## [Action item a]
Turn the dataset rows, starting with the first row and going on through the line that contains "The height and width of the screenshot is (465, 999).", into a numbered list, leaving out any blank lines.

## [Reading text]
Conditions at Haydock and ParisLongchamp were so fast the previous fastest-time records this century for both the Sprint Cup and the Prix du Moulin were smashed.

The British venue started off on Thursday on ground they called ‘good, good to soft in places’ and ended on Saturday on ground they called 'good' but which Timeform progressed from 'good' on Thursday to 'good to firm' by Saturday when, had they been less charitable, they could easily have called the ground ‘firm’.

Lord Allen presumably has more pressing issues in his in-tray than incorrect official going descriptions but if anything the situation seems to me to be getting increasingly out of control.

Not only was Haydock’s version of the ground significant out but they also managed to produce conditions on Saturday that heavily favoured those who stayed close to the stands' rail – as suggested by their own going stick readings – rendering the Betfair Sprint Cup much less competitive than it ought to have been.

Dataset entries
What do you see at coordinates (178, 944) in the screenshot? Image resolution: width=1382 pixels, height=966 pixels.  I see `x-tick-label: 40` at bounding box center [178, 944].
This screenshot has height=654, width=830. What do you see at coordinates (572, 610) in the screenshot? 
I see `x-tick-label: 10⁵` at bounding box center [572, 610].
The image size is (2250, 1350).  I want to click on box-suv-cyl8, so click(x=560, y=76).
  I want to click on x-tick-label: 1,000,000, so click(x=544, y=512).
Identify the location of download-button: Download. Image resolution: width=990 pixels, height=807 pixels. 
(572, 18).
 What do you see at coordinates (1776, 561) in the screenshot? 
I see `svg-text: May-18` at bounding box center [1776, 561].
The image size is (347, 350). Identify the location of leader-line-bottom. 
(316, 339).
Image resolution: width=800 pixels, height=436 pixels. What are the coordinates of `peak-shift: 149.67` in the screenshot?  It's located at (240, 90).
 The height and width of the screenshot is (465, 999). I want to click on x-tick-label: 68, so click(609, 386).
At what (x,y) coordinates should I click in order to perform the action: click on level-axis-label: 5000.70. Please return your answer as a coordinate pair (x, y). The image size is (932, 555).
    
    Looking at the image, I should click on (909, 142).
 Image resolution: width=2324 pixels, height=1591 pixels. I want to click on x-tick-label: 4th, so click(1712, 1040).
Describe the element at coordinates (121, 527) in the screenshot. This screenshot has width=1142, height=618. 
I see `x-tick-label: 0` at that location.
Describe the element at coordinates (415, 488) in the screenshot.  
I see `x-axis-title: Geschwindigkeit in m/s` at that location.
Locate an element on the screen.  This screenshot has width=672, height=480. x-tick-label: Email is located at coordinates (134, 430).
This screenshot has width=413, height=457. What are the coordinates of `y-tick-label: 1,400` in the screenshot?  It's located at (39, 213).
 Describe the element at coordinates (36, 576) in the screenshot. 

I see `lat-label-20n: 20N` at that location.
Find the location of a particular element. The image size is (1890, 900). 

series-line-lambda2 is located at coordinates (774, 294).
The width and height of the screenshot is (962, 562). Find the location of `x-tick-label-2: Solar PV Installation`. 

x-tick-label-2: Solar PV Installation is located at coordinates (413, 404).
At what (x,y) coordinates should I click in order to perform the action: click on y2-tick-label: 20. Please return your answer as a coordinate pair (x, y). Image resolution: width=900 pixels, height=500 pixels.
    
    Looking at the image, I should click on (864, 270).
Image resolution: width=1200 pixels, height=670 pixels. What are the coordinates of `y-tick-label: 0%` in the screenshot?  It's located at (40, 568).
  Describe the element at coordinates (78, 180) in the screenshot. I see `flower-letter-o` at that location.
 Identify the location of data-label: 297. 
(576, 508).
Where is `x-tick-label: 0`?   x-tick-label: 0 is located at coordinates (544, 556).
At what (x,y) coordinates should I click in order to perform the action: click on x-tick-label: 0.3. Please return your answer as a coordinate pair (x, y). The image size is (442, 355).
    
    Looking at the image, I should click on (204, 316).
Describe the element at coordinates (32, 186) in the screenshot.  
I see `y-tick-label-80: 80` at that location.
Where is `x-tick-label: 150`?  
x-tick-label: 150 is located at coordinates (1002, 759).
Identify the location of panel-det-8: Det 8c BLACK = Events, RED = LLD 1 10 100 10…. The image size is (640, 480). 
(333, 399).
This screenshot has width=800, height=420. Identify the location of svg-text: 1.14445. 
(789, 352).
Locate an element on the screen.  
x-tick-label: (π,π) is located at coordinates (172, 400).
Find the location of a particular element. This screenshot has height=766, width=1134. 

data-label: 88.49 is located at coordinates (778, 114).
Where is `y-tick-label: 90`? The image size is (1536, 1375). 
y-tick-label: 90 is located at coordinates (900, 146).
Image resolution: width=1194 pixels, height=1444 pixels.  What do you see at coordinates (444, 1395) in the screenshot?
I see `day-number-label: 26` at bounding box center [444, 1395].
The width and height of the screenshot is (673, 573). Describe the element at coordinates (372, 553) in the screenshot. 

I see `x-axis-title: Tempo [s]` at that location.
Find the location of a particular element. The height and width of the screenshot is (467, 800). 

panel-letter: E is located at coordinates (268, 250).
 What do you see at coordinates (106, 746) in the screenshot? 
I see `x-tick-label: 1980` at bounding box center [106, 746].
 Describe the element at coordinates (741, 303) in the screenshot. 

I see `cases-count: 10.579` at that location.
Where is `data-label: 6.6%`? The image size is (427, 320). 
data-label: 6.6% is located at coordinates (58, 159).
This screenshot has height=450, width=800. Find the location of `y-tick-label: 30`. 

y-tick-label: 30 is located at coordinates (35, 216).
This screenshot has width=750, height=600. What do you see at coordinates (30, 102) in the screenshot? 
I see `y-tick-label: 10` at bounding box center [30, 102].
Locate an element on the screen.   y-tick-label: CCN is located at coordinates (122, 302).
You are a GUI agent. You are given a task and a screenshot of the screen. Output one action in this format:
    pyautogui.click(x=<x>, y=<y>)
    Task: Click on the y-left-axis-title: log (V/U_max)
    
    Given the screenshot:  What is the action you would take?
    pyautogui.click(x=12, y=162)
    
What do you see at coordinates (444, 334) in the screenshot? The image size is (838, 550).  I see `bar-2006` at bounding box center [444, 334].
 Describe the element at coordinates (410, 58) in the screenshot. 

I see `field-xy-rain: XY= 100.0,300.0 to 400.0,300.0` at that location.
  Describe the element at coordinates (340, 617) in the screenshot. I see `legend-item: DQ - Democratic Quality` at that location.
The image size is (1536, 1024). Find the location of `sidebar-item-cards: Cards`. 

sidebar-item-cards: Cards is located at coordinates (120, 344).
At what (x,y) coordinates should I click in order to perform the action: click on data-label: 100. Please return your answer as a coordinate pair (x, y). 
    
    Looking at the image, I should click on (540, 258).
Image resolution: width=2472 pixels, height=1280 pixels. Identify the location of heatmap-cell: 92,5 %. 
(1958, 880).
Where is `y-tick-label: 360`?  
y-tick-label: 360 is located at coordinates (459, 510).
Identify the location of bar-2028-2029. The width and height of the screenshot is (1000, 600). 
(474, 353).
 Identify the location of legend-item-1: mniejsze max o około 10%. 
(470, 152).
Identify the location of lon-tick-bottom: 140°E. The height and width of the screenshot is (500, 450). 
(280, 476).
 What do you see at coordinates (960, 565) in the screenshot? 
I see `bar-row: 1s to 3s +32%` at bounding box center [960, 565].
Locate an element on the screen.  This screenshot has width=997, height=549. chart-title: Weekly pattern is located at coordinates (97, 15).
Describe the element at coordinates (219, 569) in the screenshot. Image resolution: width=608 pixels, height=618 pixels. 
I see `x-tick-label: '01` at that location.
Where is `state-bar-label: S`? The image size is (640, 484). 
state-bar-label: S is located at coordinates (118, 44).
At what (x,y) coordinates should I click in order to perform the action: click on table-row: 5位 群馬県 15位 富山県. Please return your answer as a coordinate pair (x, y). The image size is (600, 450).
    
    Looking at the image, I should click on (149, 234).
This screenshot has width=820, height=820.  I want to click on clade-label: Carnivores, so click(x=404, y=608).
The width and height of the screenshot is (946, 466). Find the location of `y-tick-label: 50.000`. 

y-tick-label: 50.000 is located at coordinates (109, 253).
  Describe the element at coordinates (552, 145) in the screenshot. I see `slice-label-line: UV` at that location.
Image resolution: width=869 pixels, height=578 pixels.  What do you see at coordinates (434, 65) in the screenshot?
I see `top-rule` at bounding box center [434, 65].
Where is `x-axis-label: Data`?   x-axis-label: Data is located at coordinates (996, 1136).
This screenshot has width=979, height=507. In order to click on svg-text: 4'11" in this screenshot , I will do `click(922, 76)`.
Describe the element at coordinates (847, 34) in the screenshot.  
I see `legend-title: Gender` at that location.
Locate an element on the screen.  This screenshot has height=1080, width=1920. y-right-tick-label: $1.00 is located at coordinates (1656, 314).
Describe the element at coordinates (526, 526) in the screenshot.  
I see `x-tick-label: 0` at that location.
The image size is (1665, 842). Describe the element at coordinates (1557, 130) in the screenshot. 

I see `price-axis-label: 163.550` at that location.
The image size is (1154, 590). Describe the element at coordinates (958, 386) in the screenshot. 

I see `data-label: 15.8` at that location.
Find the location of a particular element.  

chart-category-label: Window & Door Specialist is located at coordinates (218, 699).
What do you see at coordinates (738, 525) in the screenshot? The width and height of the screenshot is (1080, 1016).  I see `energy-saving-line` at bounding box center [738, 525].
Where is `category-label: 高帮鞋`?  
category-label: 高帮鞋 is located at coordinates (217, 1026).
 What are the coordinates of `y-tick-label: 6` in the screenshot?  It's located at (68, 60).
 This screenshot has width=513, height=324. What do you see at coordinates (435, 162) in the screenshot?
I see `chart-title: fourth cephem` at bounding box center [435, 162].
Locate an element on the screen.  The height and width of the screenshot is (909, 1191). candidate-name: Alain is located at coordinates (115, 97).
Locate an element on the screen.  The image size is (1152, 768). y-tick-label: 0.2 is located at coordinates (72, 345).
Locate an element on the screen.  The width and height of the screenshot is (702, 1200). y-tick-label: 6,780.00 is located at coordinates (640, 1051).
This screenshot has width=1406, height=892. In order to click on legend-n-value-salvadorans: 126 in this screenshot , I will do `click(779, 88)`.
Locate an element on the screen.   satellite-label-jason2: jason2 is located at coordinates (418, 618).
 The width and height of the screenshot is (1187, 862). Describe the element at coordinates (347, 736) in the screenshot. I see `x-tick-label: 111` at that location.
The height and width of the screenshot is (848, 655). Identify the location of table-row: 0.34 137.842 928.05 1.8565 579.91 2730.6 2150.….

## [Action item b]
Copy word for word the part of the passage on racing ground conditions starting with "Lord Allen presumably" and going on through "out of control.".

## [Response box a]
1. What do you see at coordinates (178, 944) in the screenshot? Image resolution: width=1382 pixels, height=966 pixels.  I see `x-tick-label: 40` at bounding box center [178, 944].
2. This screenshot has height=654, width=830. What do you see at coordinates (572, 610) in the screenshot? 
3. I see `x-tick-label: 10⁵` at bounding box center [572, 610].
4. The image size is (2250, 1350).  I want to click on box-suv-cyl8, so click(x=560, y=76).
5.   I want to click on x-tick-label: 1,000,000, so click(x=544, y=512).
6. Identify the location of download-button: Download. Image resolution: width=990 pixels, height=807 pixels. 
7. (572, 18).
8.  What do you see at coordinates (1776, 561) in the screenshot? 
9. I see `svg-text: May-18` at bounding box center [1776, 561].
10. The image size is (347, 350). Identify the location of leader-line-bottom. 
11. (316, 339).
12. Image resolution: width=800 pixels, height=436 pixels. What are the coordinates of `peak-shift: 149.67` in the screenshot?  It's located at (240, 90).
13.  The height and width of the screenshot is (465, 999). I want to click on x-tick-label: 68, so click(609, 386).

## [Response box b]
Lord Allen presumably has more pressing issues in his in-tray than incorrect official going descriptions but if anything the situation seems to me to be getting increasingly out of control.